Quién sabe si durante los meses que Betancourt pasó en Almadén (aún existe la casa en la que vivió y pasé varias veces con mi bicicleta delante de ella durante mi reciente visita), este Leonardo español ya tenía en la cabeza su cúpula de San Petersburgo. Lo digo porque el oro de la catedral solo pudo aplicarse con ayuda de ingentes cantidades de mercurio. Mercurio que sin duda provenía de las minas de Ciudad Real. El procedimiento era sencillo y Betancourt lo conocía a la perfección, especialmente después de tanto tiempo en Almadén. Se extendía sobre la cúpula la amalgama de mercurio y oro y luego se aplicaba la llama para que el mercurio se separase del oro en forma de vapor. Lo malo, ay, es que ese vapor era un terrible veneno. Se calcula que murieron azogados no menos de 60 trabajadores durante la construcción de esa maravilla arquitectónica.
Quizá si Betancourt hubiese estado vivo no habría tenido lugar esa tragedia, porque a él le constaba el riesgo sanitario de esa tecnología de separación mediante calor del mercurio y el oro, descubierta por Bartolomé de Medina dos siglos atrás y puesta en práctica en los patios de las mansiones coloniales. En los patios, sí, precisamente para facilitar la aireación durante el proceso.

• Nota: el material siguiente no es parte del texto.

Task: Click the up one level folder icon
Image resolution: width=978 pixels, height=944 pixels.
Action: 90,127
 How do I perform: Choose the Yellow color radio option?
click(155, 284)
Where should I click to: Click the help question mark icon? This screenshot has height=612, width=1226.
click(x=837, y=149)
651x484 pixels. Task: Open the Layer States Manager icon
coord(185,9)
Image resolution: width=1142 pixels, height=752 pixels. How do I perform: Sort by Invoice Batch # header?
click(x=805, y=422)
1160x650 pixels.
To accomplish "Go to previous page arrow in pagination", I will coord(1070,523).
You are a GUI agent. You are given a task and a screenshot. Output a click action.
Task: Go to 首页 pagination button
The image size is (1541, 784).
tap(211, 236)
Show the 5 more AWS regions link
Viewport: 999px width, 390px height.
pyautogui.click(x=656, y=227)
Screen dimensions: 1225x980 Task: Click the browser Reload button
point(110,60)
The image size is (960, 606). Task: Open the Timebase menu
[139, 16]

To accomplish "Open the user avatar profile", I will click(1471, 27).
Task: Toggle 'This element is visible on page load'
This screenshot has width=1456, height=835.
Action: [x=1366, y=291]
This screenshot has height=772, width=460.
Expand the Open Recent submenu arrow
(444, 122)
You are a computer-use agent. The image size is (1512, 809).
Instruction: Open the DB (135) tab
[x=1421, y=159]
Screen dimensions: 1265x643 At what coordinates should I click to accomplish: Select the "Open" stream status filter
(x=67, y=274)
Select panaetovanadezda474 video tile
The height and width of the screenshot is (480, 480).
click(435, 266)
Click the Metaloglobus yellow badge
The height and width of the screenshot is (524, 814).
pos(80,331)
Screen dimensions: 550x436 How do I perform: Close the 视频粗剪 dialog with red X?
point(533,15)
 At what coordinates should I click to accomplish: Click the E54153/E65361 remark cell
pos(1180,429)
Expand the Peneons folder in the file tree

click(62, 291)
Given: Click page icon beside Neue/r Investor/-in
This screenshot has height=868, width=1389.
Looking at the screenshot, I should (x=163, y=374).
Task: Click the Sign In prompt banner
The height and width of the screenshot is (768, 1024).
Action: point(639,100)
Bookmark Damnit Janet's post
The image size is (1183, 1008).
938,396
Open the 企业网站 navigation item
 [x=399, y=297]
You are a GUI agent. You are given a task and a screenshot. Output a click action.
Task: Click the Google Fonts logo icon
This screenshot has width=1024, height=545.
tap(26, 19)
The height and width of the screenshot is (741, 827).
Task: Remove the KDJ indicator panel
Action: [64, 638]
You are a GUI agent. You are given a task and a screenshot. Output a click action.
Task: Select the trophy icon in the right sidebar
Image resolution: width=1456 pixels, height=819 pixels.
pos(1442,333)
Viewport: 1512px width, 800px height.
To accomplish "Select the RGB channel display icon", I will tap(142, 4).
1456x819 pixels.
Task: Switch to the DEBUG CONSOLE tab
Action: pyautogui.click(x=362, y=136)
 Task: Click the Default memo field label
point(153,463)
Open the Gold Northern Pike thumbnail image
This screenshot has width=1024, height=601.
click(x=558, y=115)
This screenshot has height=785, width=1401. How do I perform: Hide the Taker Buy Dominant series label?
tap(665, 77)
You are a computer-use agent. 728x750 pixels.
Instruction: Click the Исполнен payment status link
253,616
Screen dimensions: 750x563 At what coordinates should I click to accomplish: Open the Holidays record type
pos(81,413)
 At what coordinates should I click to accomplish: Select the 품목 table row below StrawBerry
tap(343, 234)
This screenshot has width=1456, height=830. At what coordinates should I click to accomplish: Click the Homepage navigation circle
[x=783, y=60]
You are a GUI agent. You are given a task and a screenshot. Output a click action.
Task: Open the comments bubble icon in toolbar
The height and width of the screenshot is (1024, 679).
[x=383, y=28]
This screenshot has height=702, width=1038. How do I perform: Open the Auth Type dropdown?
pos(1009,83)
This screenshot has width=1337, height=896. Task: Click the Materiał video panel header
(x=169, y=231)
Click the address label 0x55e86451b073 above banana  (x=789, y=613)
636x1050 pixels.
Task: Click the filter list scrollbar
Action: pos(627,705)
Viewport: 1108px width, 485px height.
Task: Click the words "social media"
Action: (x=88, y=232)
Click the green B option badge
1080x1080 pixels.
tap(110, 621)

El vapor de mercurio destruye el sistema nervioso por una razón muy “lógica”. Este metal tiene una tendencia natural a unirse con el azufre. Y precisamente por eso lo encontramos siempre en el planeta Tierra en forma de cinabrio, que no es sino sulfuro de mercurio. Ahora bien, si introducimos en el organismo el vapor de mercurio, el resultado es que se combina con el azufre que contienen nuestras células y las destruye, especialmente las del sistema nervioso, donde el azufre orgánico es más abundante y necesario y no sirve de mucho convertido en cinabrio.
La “pasión” del mercurio por el azufre era algo ante lo que los alquimistas se maravillaban. Estaban convencidos de que el cinabrio, resultado del maridaje de azufre y mercurio, era oro en potencia. Oro en un estado intermedio de su desarrollo hacia la perfección, como todo en el mundo. En el cinabrio, el Mercurio, que sintetizaba dos de los Elementos de la Materia (Lo Frío y Lo Húmedo) se dejaba seducir por el Azufre, que sintetizaba los otros dos (Lo Seco y lo Caliente). Este maridaje filosofal que llevaba a la integración de los Cuatro Elementos de la materia en una única sustancia, era uno de los principios básicos del saber hermético (y recordemos que hermético viene de Hermes, el dios Mercurio).
La combinación de azufre y mercurio en el cinabrio era por lo tanto para los alquimistas como la combinación del ying y el yang de los chinos. Y esto no es solo una metáfora. También para los chinos el cinabrio era la piedra mística por excelencia. Los equivalentes taoistas a nuestros alquimistas, pensaban que el sulfuro de mercurio era la sustancia idónea para hacer la transmutación filosofal, el proceso que proporcionaría el ansiado oro mercurial (jindan). Estos químicos chinos pensaban que la piedra de cinabrio (dan) era a su vez solo un reflejo exterior del “cinabrio interior” (neidan), esto es, la energía mística que produciría la espiritualización y revitalización inmortal de las energías del cuerpo…
Por desgracia, como Betancourt sabía muy bien, el mercurio conducía más bien a la muerte que a la vida. Ese elemento frío del mercurio hermético se correlaciona, ay, con la gelidez insoportable de los pobres forzados azogados, temblando y ateridos de frío, pese a estar cubiertos de mantas y próximos al fuego.
Y la belleza metálica que el cinabrio ayudaba a producir, no era sino el reverso infame del hidrargirismo y del sufrimiento atroz de los galeotes de la mina. Suele ocurrir.